How to Build Factory Robots with Vision AI
Published Nov 4, 2025 • 4 min read

Industrial robotics is changing fast. For decades, robots on factory floors followed rigid instructions: hard-coded movements, fixed waypoints, and carefully engineered assembly lines. But that era is giving way to something new: robots that can see, understand, and adapt using Vision AI.

At Almond, a robotics company focused on AI-powered manufacturing, that transformation is already here. “Around 90% of manufacturing robots leverage hard-coded movements,” explains Shawn Patel, Co-Founder & CTO of Almond. “With AI, our robots can handle complex tasks without needing to renovate your manufacturing line. The robot just drops in and starts working from day one.”

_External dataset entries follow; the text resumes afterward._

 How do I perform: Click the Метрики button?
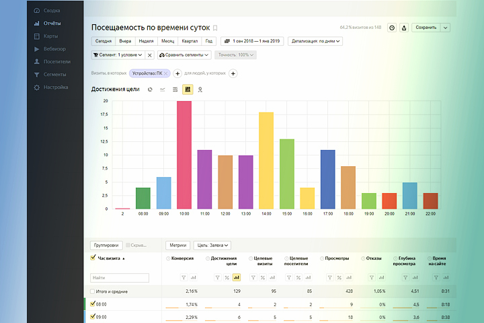pos(177,245)
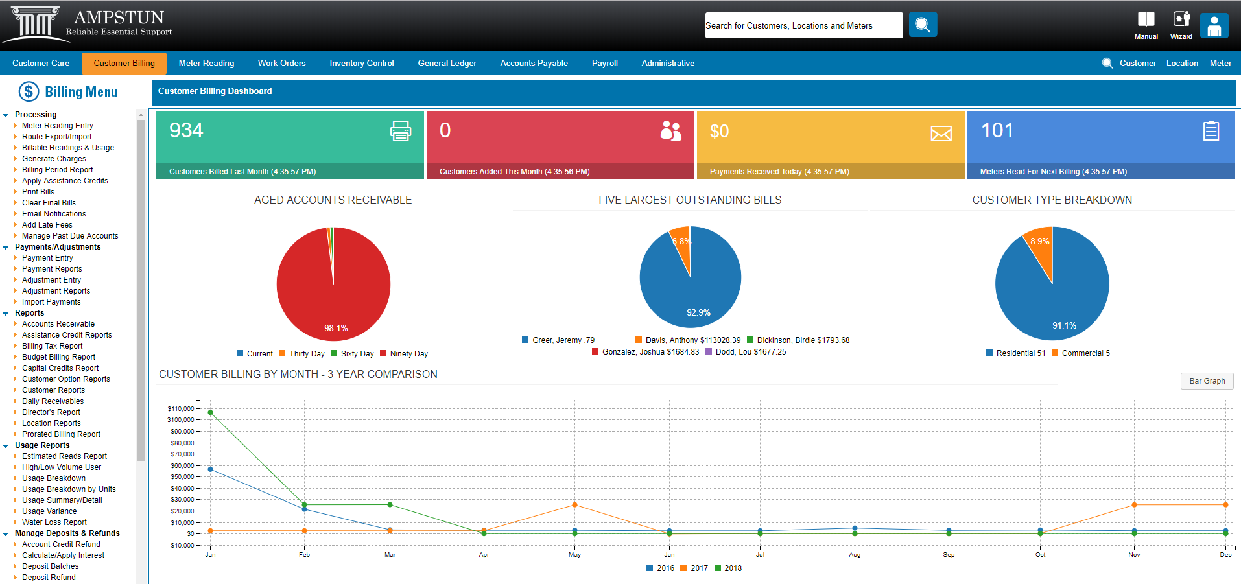Image resolution: width=1241 pixels, height=584 pixels.
Task: Click the Customers, Locations and Meters search field
Action: coord(803,25)
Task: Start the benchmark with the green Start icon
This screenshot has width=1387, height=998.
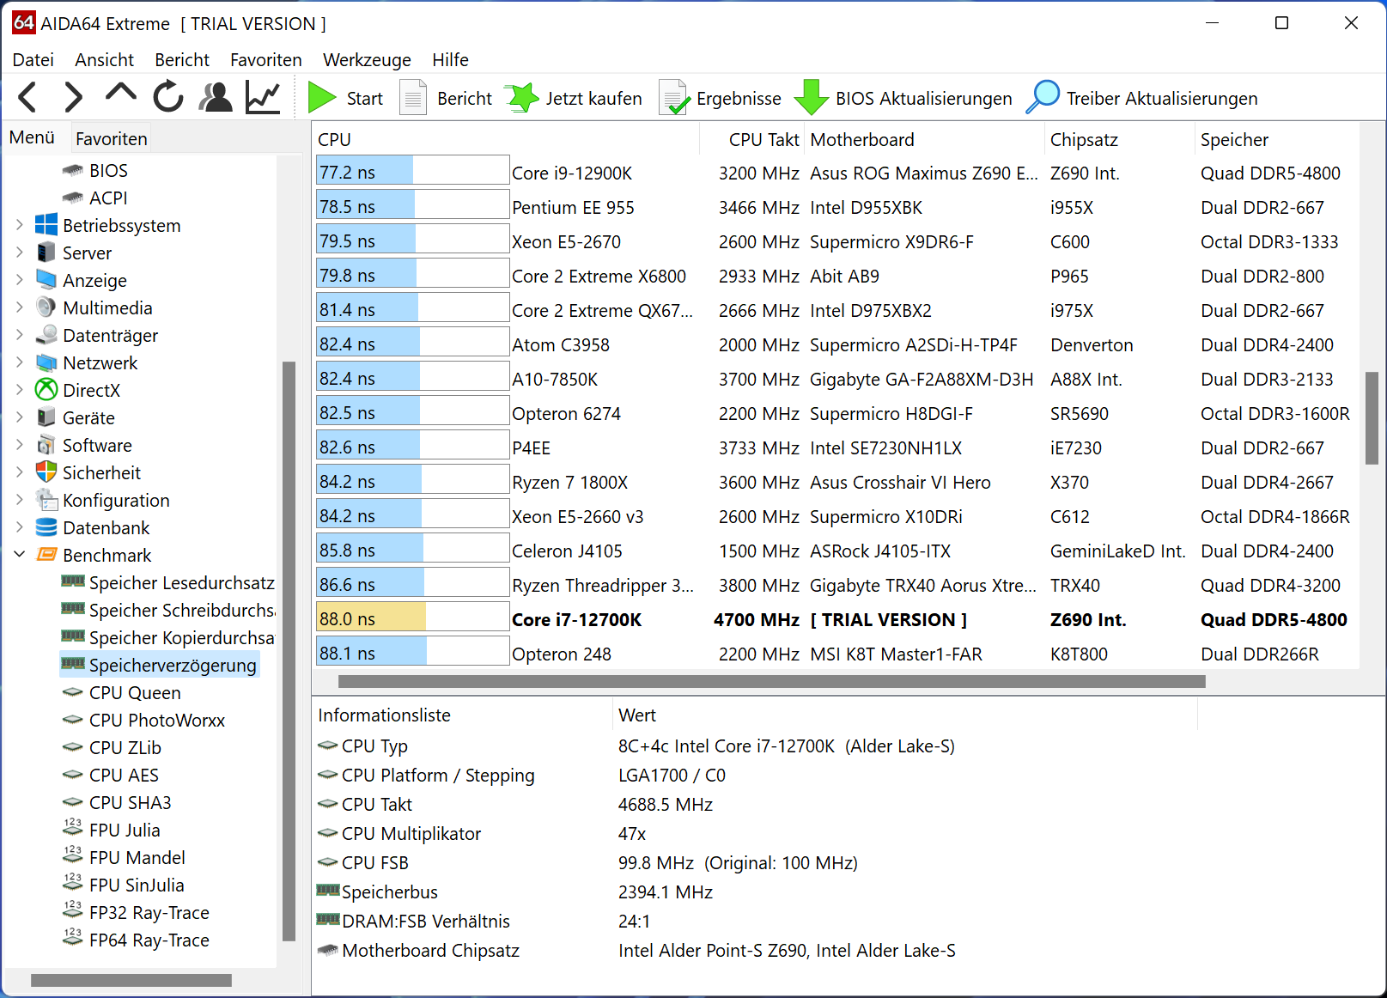Action: point(320,97)
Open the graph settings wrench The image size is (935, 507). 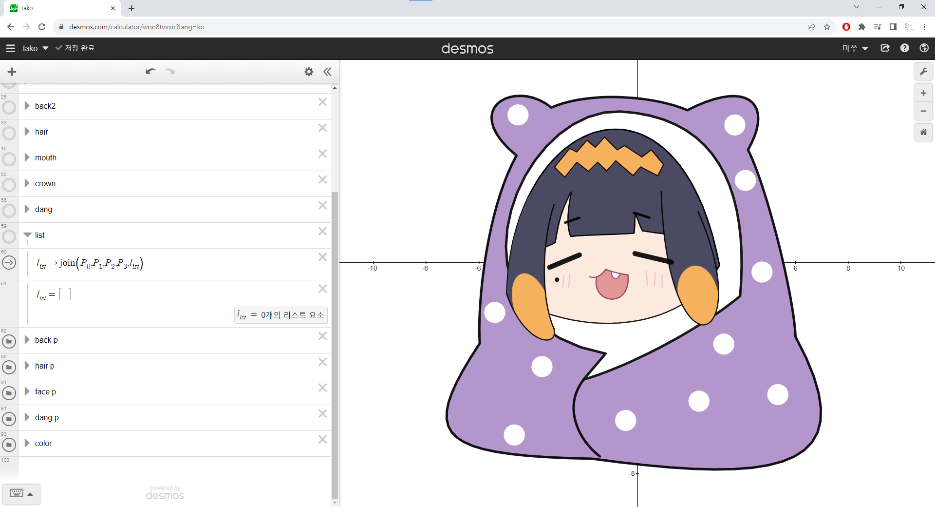(923, 72)
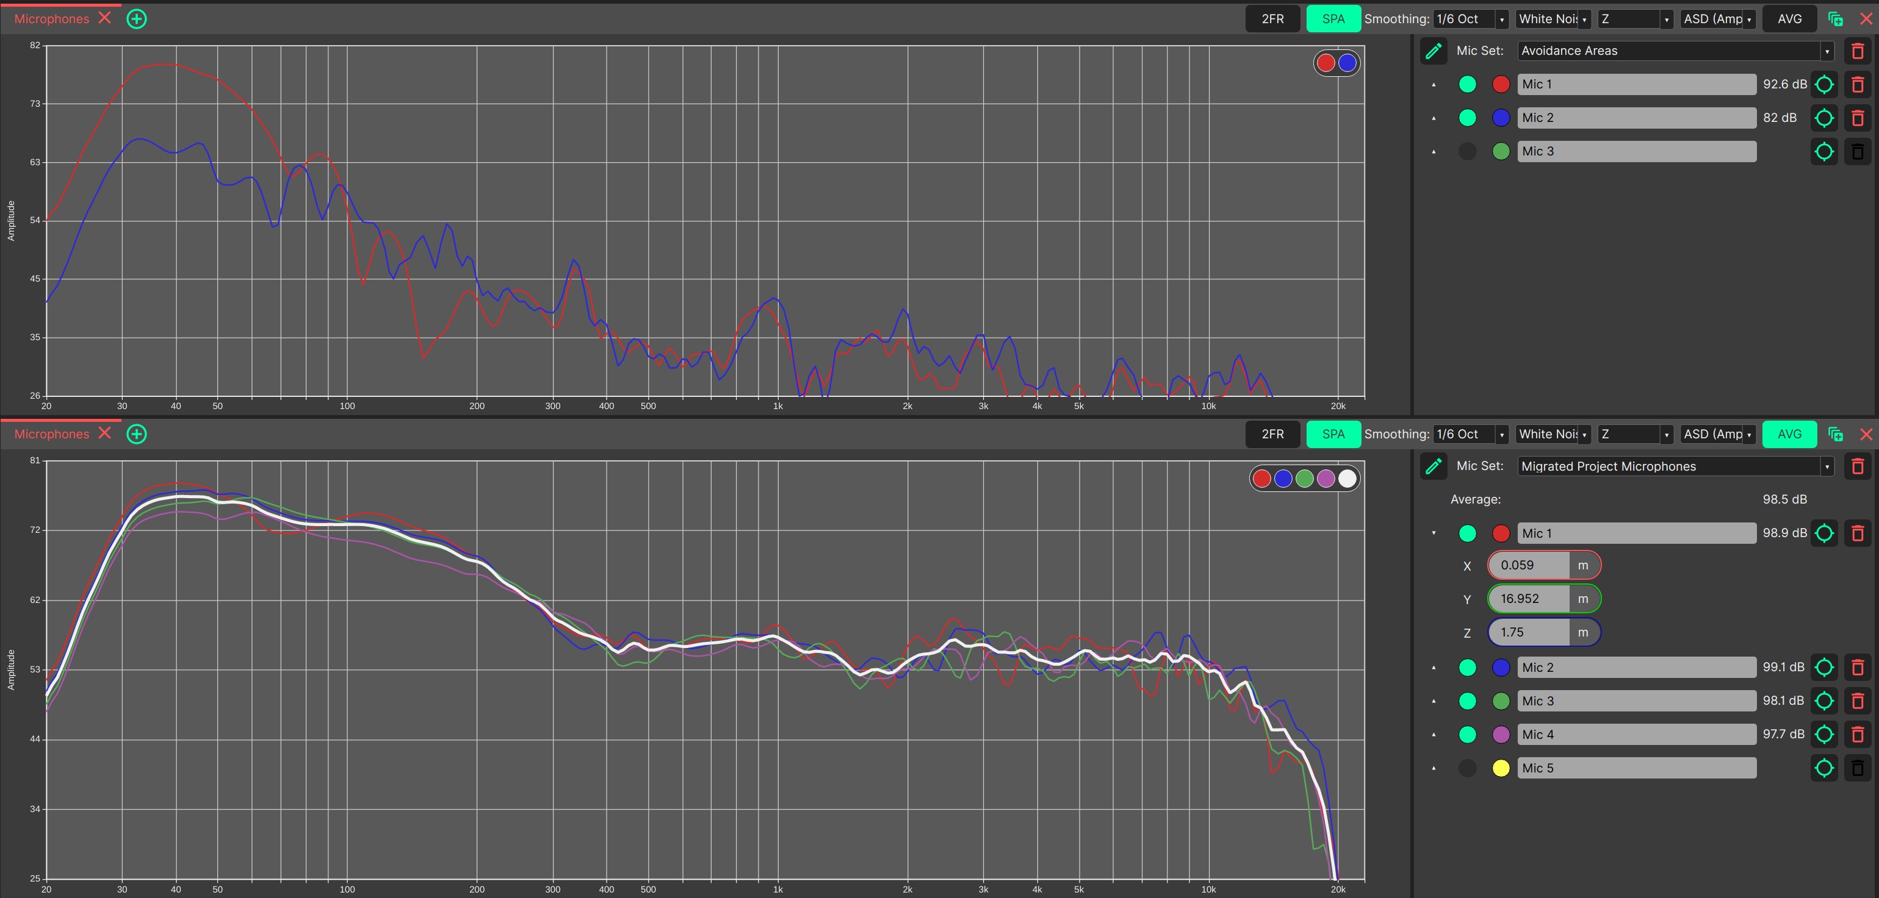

Traditional industrial robots excel in structured environments like automotive assembly lines where every car door, bolt, and weld happens in precisely the same place. But most manufacturers, especially small and midsize ones, operate in unstructured settings: products change frequently, part bins vary, and lighting conditions shift throughout the day.

These are environments where human workers thrive and robots struggle. Vision AI changes that equation. By enabling robots to perceive their surroundings, detect parts, estimate position and rotation, and make data-driven decisions, it bridges the gap between automation and adaptability.

As Patel puts it, “We’re moving from pre-programmed, fixed waypoints to tasks where you don’t know where an item is until the task starts. You need AI to find items and adapt.”

Case Study: Teaching Robots to Sort Complex Parts

One of Almond’s most challenging projects was high-mix picking: teaching a robot to sort piles of sheet metal with different shapes, sizes, and orientations.
In their early tests, traditional automation failed completely. The robot could only perform if every part was perfectly aligned.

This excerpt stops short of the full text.